Still, the elderly Theiwar were trembling as they made their way into the back room, looking at each other’s wide eyes and ashen faces.

  “Do you think Abercrumb suspects anything?” asked Peat, his voice tremulous.

  “Of course not!” Sadie snapped. “How could he have the slightest idea what we are up to? I don’t think there’s a Hylar in Thorbardin who even imagines that a dimension door is possible, much less than I am able to cast one. Still, I don’t like him visiting all the time. I think he has friends in the court. He’s too nosy-and too close-for comfort.”

  “What are we going to do about this? About him? About everything?” moaned Peat, sitting on a work stool and wringing his hands.

  “Well, we’re not going to panic, for one thing,” Sadie said firmly. “Now, stop groaning and let’s talk this over.”

  Peat drew a ragged breath, and they began to talk. Had anyone else seen the refugees coming through the shop? They hoped not. Did anyone else suspect they had a fortune in gems in a secret lockbox? They really hoped not. Had they attracted the attention of the king or, even more terrifying, Willim the Black? They really, really hoped not. Sadie reassured Peat, and Peat reassured Sadie, and they started to make a plan.

  All the same, they were both startled when, a few hours later, another knock sounded from the front door. It was much quieter than Abercrumb’s, but both Guilders just about jumped out of their skin when they heard the tapping. Still, Peat made his way to the door, opened it, and found another dwarf standing there. He was dressed in a fine silk cloak, and he looked surreptitiously up and down the street, which was at last empty and quiet.

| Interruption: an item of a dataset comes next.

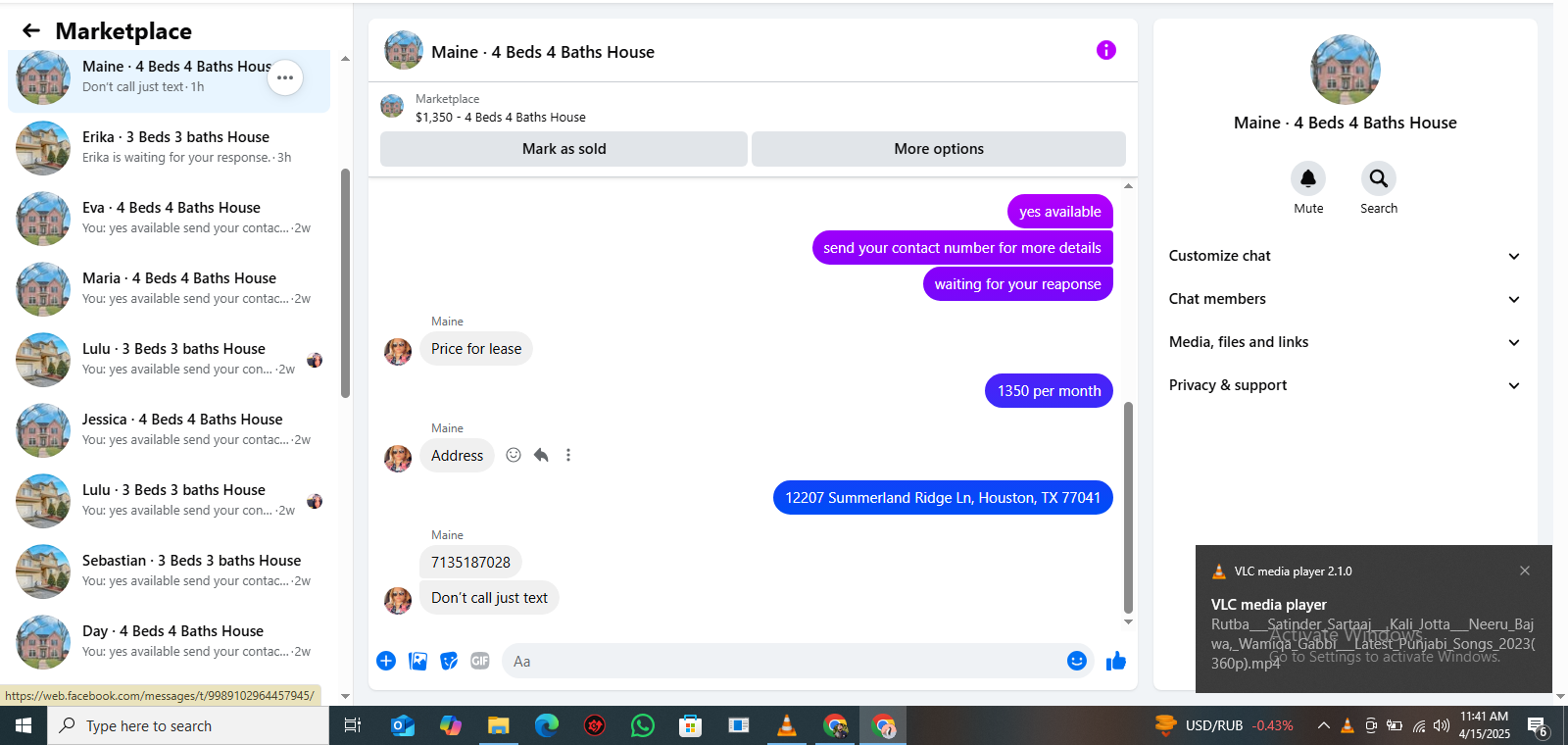Expand the Customize chat section
Screen dimensions: 1568x745
[1345, 256]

  “Hurry-come in!” said Sadie, following her husband closely and all but yanking the dwarf into the shop. “What do you want?”

  “Well, I … it’s kind of a secret,” the dwarf said. He appeared to be a swarthy Daergar, but the gold chains adorning his neck and the sparkling buttons and cufflinks on his tunic suggested a personage who was very well off financially. “I have, that is, I had a neighbor, Horth Dunstone. A Hylar merchant. Perhaps you know him?”

  The two Theiwar looked at each other, eyes wide. “You had a neighbor, you said,” Sadie repeated. “What happened to him?”

  “Well, I know he was anxious, desperate even, to get himself and his family out of Thorbardin. He told me, in the strictest confidence, that you were going to help him.” The Daergar looked at them imploringly, but neither of the Guilders made any reply.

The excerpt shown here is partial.